Vexatious Litigation Remains Viable But Difficult To Prove In Connecticut

Blogs, Health Care

In a recent opinion, Honorable Vincent E. Roche, Connecticut Superior Court, Judicial District of Litchfield, confirmed that while a cause of action for vexatious litigation remains viable in Connecticut it is difficult to prove, especially when asserted against counsel.   Whether a plaintiff can prevail on such a claim will continue to be highly dependent on the specific facts at issue.  See Charlotte Hungerford Hospital v. Kevin E. Creed, et al, Docket No. LLI-CV-09-5006417S.  Specifically, in granting summary judgment in favor of the defendants, Judge Roche first rejected the plaintiffs’ invitation to adopt a rule that probable cause does not exist, as a matter of law, in a medical malpractice case, where a sufficient opinion letter is not attached to the complaint as required by Conn. Gen.
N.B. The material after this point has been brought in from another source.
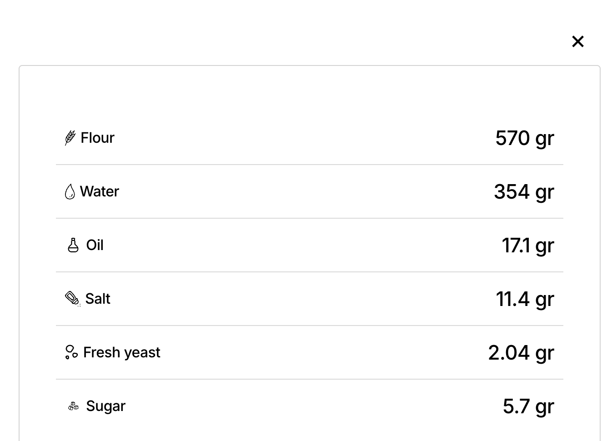Select the Sugar label

pyautogui.click(x=105, y=406)
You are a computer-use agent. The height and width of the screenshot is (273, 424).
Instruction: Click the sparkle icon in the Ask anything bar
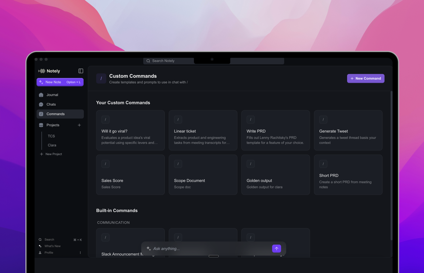point(148,248)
Stat. § 52-190a.  He then examined the facts known by the attorney at the time the complaints were filed and concluded that there was probable cause to commence and continue the underlying medical malpractice litigation even though the defendants failed to obtain  an appropriate opinion letter from a similar health care provider prior to filing suit and  a prior ruling by the Honorable John W. Pickard found that the defendants’ “lack of diligence in selecting an appropriate person or persons to review the case for malpractice [could] only be characterized as blatant and egregious conduct.”